* [Exercise text]:

= = = =

Tuesday, April 1, 2014

Goodbyes and Hellos

I knew that it was time to walk away. The moment I turned my mind toward leaving, it was as if a big cement block was removed from my shoulders. I physically felt some sort of strange freedom.

But I do hate goodbyes. I had several good friends, and knew it would be hard. But I wouldn’t cry. I knew it. My missionary friends from the next city down were sad, just as I was to be leaving them. But we always knew it wouldn’t be for the long term. They had seen my through some hard times, heavy laden, and dark. And we had enjoyed many times of fellowship together. As we drove down the road for the last time, my friend noted the mood simply with “this sucks”. When he stopped and stepped out to get gas, I was left only with Kindle, one fittingly named for the fire and warmth she provides. She has been a  bright spot of laughter and joy that I had the privilege of walking these roads with. We often found ourselves reveling in giddy drunkenness, brought merely from the intoxicating humors of life. She only said, “I don’t do goodbyes well, you already know I’ll miss you. Lets keep it at that”. I replied, “You already know how much you mean to me”. That was it. Short, sweet, the way I like it.

= = = =

* [Recorded information]:
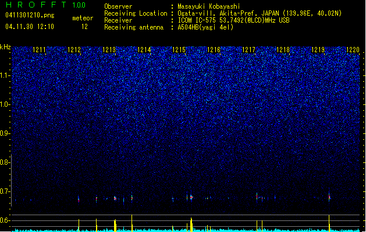This screenshot has width=366, height=232.
Task: Click the 1214 time marker label
Action: pyautogui.click(x=144, y=50)
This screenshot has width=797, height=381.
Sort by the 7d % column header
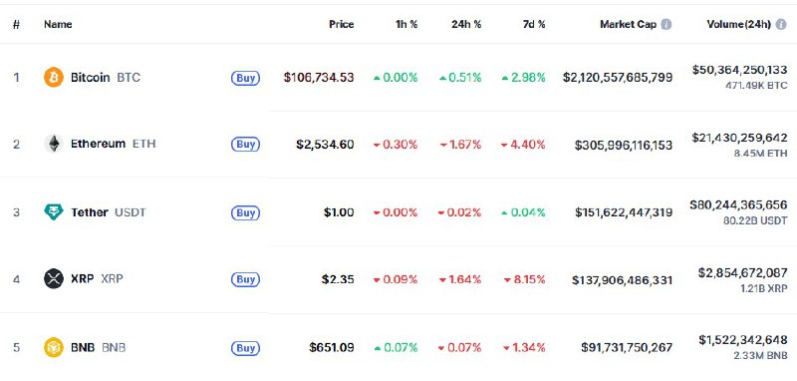click(532, 24)
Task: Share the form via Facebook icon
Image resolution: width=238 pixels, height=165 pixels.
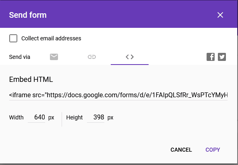Action: coord(211,57)
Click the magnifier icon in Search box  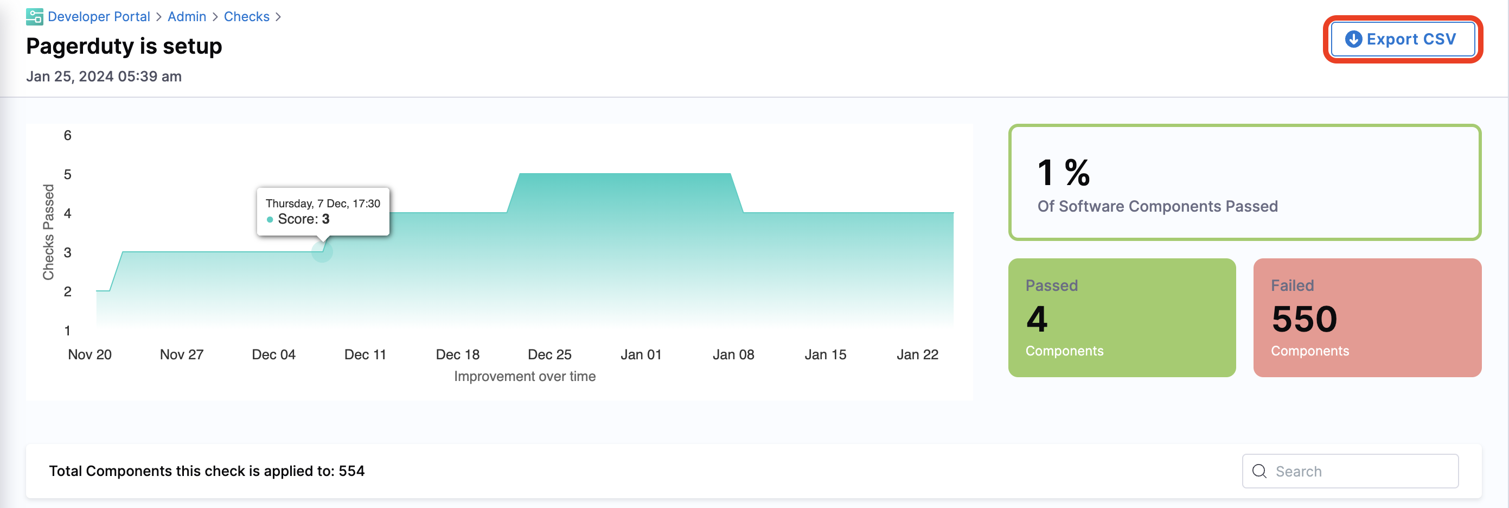pyautogui.click(x=1259, y=471)
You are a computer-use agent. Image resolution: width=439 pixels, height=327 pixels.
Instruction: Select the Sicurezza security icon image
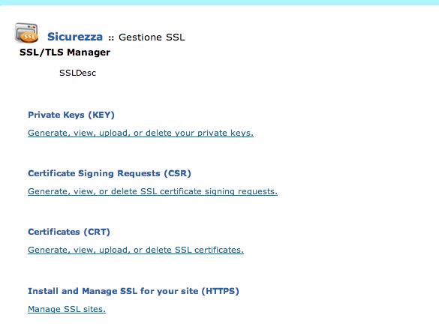26,33
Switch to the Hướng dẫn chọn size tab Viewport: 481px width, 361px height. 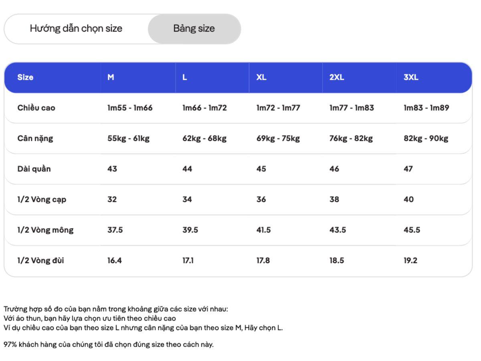pos(76,28)
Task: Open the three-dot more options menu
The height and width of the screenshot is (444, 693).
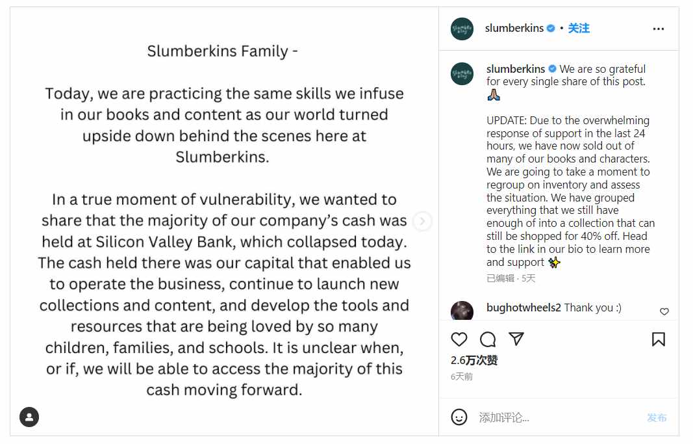Action: (659, 29)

= = = =

* [Things to do]:
a) Copy the blog post word for word from "I knew that" to "of strange freedom.".
b) According to the blog post, why is Kindle's name a fitting one?
c) Write what comes next in the blog post about goodbyes, starting after its final sentence.

* [Answers to the exercises]:
a)
I knew that it was time to walk away. The moment I turned my mind toward leaving, it was as if a big cement block was removed from my shoulders. I physically felt some sort of strange freedom.

b) Her name fits because of the fire and warmth she provides.

c)
But then came Anna. I knew she could bring me to tears in a moment. She worked in my house 2 half days per week. Plucking chickens and grinding flour, and other such things that I wouldn’t ever get time to do without her. But it wasn’t like she really worked for me. When we were together, we just fooled around, laughed, cooked, ate. Life was brighter on her days. Literally, she always opened the curtains. But more than that, she left my heart more alive. She was the only Cameroonian who really knew me inside. She didn’t require cultural sensitivity, or a fake smile, or a special greeting. I’d smack her on the butt as I left for the hospital, retreating quickly before she had the chance to swat me back. She was the closest thing I had to family during that time and in that place. “Bye ma”, I’d laugh as I fled. She would smile, “bye daughter”. I stopped to pray for her just before I put my bags on my shoulder. She just stood there. And I knew that this would be the one time for me, the first time in many, many hard months, that the tears would flow. She grabbed me and just held on. Her sobs heaved into my chest as she said, “I’ll never see you again”. I felt the weight of her soul leaning into me. I could only hold her, and tell her the best of truths. I would see her again, if only on the other side. And it would be wonderful. I spoke of the thing that I knew for sure, and whispered instruction “Love the Lord with all of your heart, mind, soul, and strength – in this He will be pleased”. I told her that I loved her. She finally let go and lifted her head from my chest. I put my bags on, and she watched as I walked away to the road.

My current season is full of comings and goings. “Hello” and “goodbye”. I am thankful for those who have passed through life, stayed a while, had a seat. We’ve shared joys and pain. Let’s not forget those who have made our paths brighter, those who have provided shelter in the storms. And let’s not forget to do the same for others who walk along through our lives.